If it were an AV issue, why would it be taking the keystrokes over to the main window. How do I determine where the TB files are stored, so I can exclude this from the AV scan?

I'll be honest, I believe that some function in TB is sending the focus to a different window. (Sometimes if I stop typing right away, it "freezes" up and then the focus comes back to the email composition window. So, I interpret this to mean that while it was doing whatever it was doing, it didn't have keystrokes in the buffer to process in the other focused windows it was circling through, so it was able to proceed with it's task and wind up back in the composition window.)

But, if this interpretation is correct, whoever wrote the module/routine that causes (initiates) it to go off and do something else, didn't find a way to protect the keystroke buffer from activating in the other windows that they had it cycle through (most often the main email list window))

I can't be the only one having this problem. This could easily kill TB. I've lost over 25 emails that I know of in the past 2-3 months, half of which were critical and I either couldn't recover, or had to have the sender re-send... And, they are considering TB to be incompetent open-source software. I am at a loss to dispute their assessment.

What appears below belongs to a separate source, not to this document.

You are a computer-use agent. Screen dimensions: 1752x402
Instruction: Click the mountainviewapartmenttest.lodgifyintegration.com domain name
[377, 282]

It is just such a pain after a decade to move back to Outlook. But, will do it when I can carve out the time. Dx!Q darn

I've developed software for national enterprise firms. Am willing to pay for software that works. Strange thing is that TB worked fine up until this past several months. Someone wrote or modified a module that destroyed basic keystroke integrity... the foundation of trust with the user.

(sorry for rant... just so sad to have to leave. extended patience now gone. too much destruction)

more options

It is possible that as you are typing, you are accidentally hitting the Ctrl or Alt keys. Then whatever key is pressed after that gets interpreted as Ctrl or Alt that character.

This can especially happen if you have turned on "Sticky Keys" in Windows. All Control Panel Items\Ease of Access Center\Make the keyboard easier to use

That can cause chaos.

more options

No, Bruce. Not hitting Alt or Ctrl or StickyKeys. But, a good thing to have checked.

more options

Did you try what happens when running Thunderbird in Safe Mode?